2017年 6月1日 更新 〈第62回〉

辺野古で苦悩する
    翁長雄志沖縄県知事

 辺野古問題の昨今の状況を深読みすると、先の知事選でオール沖縄側は翁長雄志氏を候補者に立てて、本当によかったと思っているのかどうか。この頃は論外で思案することが多くなった。

 一方、自民党県連と公明党県本は来年1月の名護市長選挙までに辺野古移設問題で歩み寄ることが出来るのかどうか、これもまた気になるところである。

 自民党沖縄県連は4月8日の県連大会で辺野古移設問題に関しては「辺野古を含むあらゆる選択肢を排除しない」という従来の政治姿勢を見直して「辺野古容認」を明文化することを決議した。

 県連としては、辺野古工事は現実に進行しており何時までも曖昧な表現をする訳にはいかなかったのである。

 要するに、最高裁の判決でも国が勝訴し、政権党が国策として辺野古移設を推進している以上、責任政党の県連としては現実に帰して「辺野古容認」の表現を明確にしたということだ。

 これまでの「辺野古を含むあらゆる選択肢を排除しない」というのは、衆院議員選を目前にして、党本部から無理矢理に押し付けられたものであることは、当時の記者会見を見る限り誰の目にも明らかであった。
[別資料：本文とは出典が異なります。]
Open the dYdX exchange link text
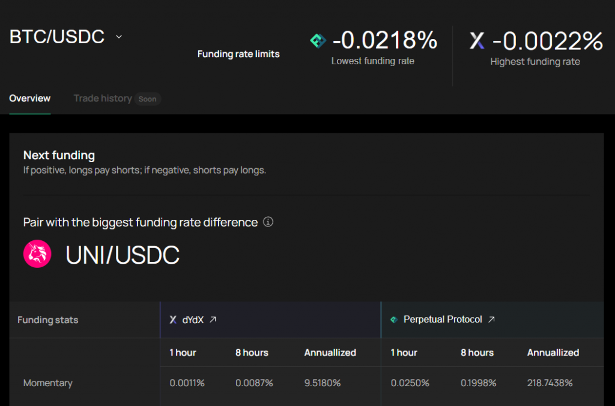 click(192, 320)
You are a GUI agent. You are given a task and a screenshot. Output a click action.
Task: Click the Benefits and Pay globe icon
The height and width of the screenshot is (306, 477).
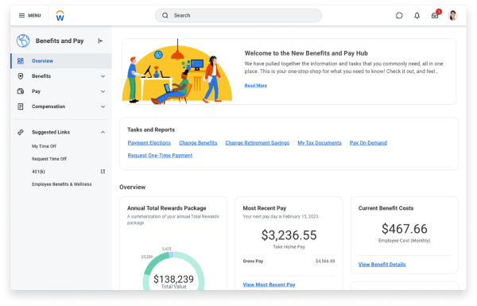coord(23,41)
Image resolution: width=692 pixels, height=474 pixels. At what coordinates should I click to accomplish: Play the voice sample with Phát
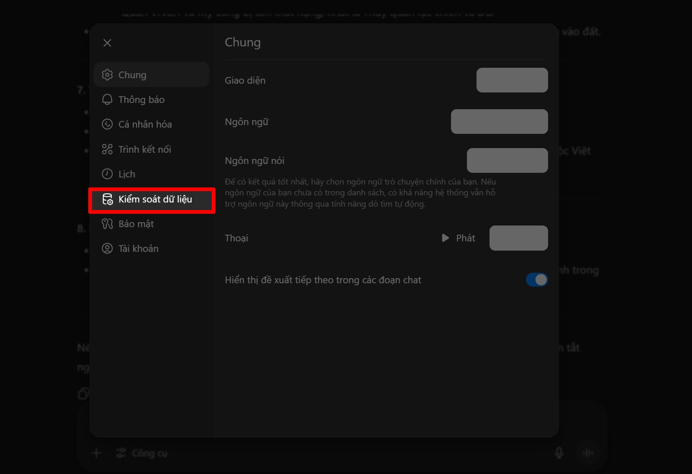[x=459, y=238]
ところが、今回はそうではなく、沖縄県連の主体的な判断によって「容認」に転じたことは、一定の評価に値するだろう。

 次は、来年1月の名護市長選挙と11月の知事選挙を前にして、現在も辺野古移設の「反対」を堅持し続ける公明党県本と、どのような形で政策調整を図るかが鍵となるが、最終的には公明党県本が中央からの調停に従って、自らの政策を変えることなく、自民党県連の「辺野古容認」を黙殺するという形で、来年の名護市長選と知事選も自公一体で乗り切るのではないかと推測される。

 さて、翁長知事の辺野古承認の「撤回」問題だが、この頃は知事の最大支持母体となっている「オール沖縄」も翁長知事の辺野古承認の「撤回」問題で頭を痛めて騒めいている様である。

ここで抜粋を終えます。